For a long time, those looking to understand the future trajectory of the world’s economy and capital markets have been well served by looking at data coming out of its largest economy.
While the US consumer’s grip on the global economy is slipping, US indicators, such as the ISM and retail sales, are still proving a much more important story for the world’s economy and capital markets than either Europe’s existential crisis or China’s ongoing economic slowdown.
With this in mind, recent data has been particularly important.
The US ISM manufacturing survey, the longest-running and most-trusted of cyclical lead indicators is, again, telling us that brighter times lie ahead for the US and, therefore, the world economy. The outlook for private sector demand in the US also remains encouraging.
Real disposable income grew close to 4% in the first half of the year, while the employment backdrop continues to improve as evidenced by July numbers.
The Federal Reserve is still suggesting that interest rates are unlikely to rise until at least the second half of 2015, although it could easily be hustled into an earlier rate rise if the economic data continue to point in one direction.
It is this scenario that we still think has the most potential to upset capital markets in the short term.
Investors will worry that the US economy – for so long a patient in need of monetary A&E – will struggle to digest tighter monetary policy. Such fears could prompt profit taking and swings in risk appetite.
We do not see interest rate rises as meaningfully altering the trajectory of the economic recovery just yet, since we think both the UK and the US have long been capable of digesting tighter monetary policy.
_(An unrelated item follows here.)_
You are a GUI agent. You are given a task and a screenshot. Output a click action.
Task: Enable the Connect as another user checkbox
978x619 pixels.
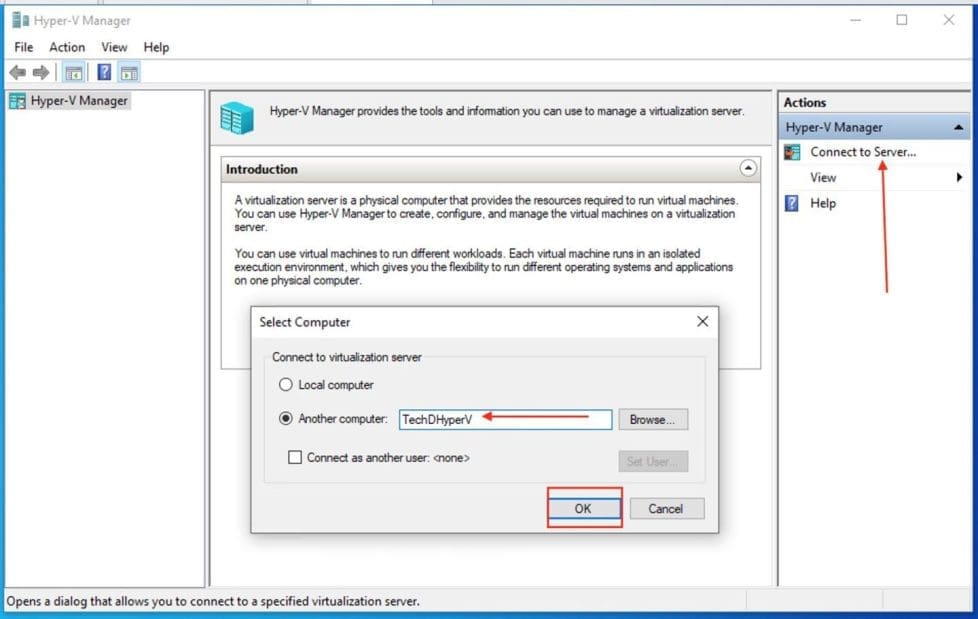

However, we do expect a little returning strife in capital markets as investors grapple with the implications of an end to emergency level monetary policy.
While we think equities should bounce back from any weakness relatively rapidly as growth continues, the likely weakness in much of the fixed income space could be more permanent.
As a result we are advising diversification, both at the asset class and sub-asset class level, as an investor’s best defence against the unknowns of the future.
Within this diversified portfolio, we are still urging clients to position themselves for further upside in equity markets and a potentially torrid time for much of the bond complex in the months and years ahead.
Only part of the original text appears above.